Solved – Gradient Descent and Cost Function trouble

gradient descentoptimization

I am taking Andrew Ng's ML course. I noticed the following:
When he is talking about gradient descent with J(theta0, theta1), he "descends" into a negative J(t0, t1) output. Here is a photo: enter image description here

After:

enter image description here

This J(t0, t1) output is clearly negative ( < 0 ), and I though we wanted the output to be as close to 0 as possible. I doubt that Andrew is wrong. Can somebody please explain why he does this? P.S I am young and don't quite get 3D graphs yet, which might be contributing to the misunderstanding

Best Answer

"I thought we wanted the output to be as close to 0 as possible"

There are two functions involved here. There's the output of the neural network which you want to be accurate, and there's the cost function which you want to minimize.

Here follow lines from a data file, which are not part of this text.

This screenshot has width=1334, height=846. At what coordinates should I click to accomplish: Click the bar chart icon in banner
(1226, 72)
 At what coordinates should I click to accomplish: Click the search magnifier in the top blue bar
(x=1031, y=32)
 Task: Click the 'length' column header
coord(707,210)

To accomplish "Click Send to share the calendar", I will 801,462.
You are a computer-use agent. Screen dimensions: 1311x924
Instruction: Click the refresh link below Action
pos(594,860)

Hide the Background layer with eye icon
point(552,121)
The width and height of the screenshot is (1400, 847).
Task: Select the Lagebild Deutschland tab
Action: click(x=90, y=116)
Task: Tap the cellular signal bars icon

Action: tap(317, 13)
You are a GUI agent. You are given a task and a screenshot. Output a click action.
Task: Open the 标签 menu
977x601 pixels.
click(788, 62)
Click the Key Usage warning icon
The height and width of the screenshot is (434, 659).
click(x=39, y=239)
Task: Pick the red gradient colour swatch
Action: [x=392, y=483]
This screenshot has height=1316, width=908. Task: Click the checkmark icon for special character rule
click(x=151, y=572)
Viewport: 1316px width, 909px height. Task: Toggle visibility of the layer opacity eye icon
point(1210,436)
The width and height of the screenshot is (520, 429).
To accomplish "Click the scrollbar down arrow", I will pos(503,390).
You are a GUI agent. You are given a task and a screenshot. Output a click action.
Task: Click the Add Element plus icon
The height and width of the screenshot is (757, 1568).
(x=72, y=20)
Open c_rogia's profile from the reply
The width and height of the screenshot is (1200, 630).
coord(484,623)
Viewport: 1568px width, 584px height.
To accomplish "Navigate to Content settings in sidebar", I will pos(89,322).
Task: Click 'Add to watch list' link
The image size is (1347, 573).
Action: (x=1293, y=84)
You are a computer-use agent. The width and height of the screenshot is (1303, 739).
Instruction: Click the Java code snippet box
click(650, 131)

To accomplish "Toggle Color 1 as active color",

Perhaps it's the output of the neural network that you want to be close to 0. However, this seems unlikely because a neural network for binary classification has some targets of $1$ and some targets of $0$ so you wouldn't want all the outputs to be zero.

The cost function used is often $\Sigma_{i=1}^{m} (y_i-T_i)^2$

That's the sum of the squared difference between the $i^{th}$ output ($y_i$) and the target ($T_i$). Clearly this cannot be negative so at a previous stage Andrew Ng might have said we want the cost function to be close to zero. However, other cost functions can be negative. Also, including regularization might add one some quantities which can be negative and these will allow the cost function to go below zero.